→ **The task**: Please restate, word for word, each line from the one containing "How do I perform: Switch" through the end of the entries below.

→ **Input data**:
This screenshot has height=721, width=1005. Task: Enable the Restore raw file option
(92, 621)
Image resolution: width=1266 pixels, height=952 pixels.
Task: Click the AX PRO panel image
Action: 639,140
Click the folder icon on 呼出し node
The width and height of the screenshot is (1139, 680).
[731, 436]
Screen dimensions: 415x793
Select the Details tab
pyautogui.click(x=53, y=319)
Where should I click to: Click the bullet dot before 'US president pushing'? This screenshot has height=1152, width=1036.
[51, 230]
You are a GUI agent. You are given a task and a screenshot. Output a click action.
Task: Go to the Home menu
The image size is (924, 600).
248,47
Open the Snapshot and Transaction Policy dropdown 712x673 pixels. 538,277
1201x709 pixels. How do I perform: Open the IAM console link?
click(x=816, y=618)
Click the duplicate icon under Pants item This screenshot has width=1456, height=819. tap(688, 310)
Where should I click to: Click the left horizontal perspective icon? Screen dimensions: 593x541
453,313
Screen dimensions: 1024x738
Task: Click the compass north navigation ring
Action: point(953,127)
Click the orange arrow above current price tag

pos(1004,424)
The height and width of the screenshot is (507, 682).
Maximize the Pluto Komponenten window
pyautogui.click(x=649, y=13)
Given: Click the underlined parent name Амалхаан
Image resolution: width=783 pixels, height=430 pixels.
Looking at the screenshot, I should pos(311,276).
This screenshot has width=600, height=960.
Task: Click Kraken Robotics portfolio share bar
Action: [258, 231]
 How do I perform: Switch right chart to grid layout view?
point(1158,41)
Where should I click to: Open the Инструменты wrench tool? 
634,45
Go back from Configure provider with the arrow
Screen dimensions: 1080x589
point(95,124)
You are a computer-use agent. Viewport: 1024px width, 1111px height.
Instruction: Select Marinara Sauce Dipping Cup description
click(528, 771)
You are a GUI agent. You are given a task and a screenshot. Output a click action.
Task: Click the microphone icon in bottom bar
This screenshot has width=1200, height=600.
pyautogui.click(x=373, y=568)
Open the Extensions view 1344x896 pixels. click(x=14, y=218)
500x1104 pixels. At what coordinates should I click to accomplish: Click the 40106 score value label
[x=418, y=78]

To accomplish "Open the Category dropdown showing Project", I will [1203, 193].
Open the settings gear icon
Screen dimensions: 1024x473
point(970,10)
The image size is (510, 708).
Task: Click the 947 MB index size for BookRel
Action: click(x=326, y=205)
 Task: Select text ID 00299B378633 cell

→ **Response to the task**:
 How do I perform: Switch right chart to grid layout view?
point(1158,41)
Where should I click to: Open the Инструменты wrench tool? 
634,45
Go back from Configure provider with the arrow
Screen dimensions: 1080x589
point(95,124)
You are a computer-use agent. Viewport: 1024px width, 1111px height.
Instruction: Select Marinara Sauce Dipping Cup description
click(528, 771)
You are a GUI agent. You are given a task and a screenshot. Output a click action.
Task: Click the microphone icon in bottom bar
This screenshot has width=1200, height=600.
pyautogui.click(x=373, y=568)
Open the Extensions view 1344x896 pixels. click(x=14, y=218)
500x1104 pixels. At what coordinates should I click to accomplish: Click the 40106 score value label
[x=418, y=78]

To accomplish "Open the Category dropdown showing Project", I will [1203, 193].
Open the settings gear icon
Screen dimensions: 1024x473
point(970,10)
The image size is (510, 708).
Task: Click the 947 MB index size for BookRel
Action: click(x=326, y=205)
 Task: Select text ID 00299B378633 cell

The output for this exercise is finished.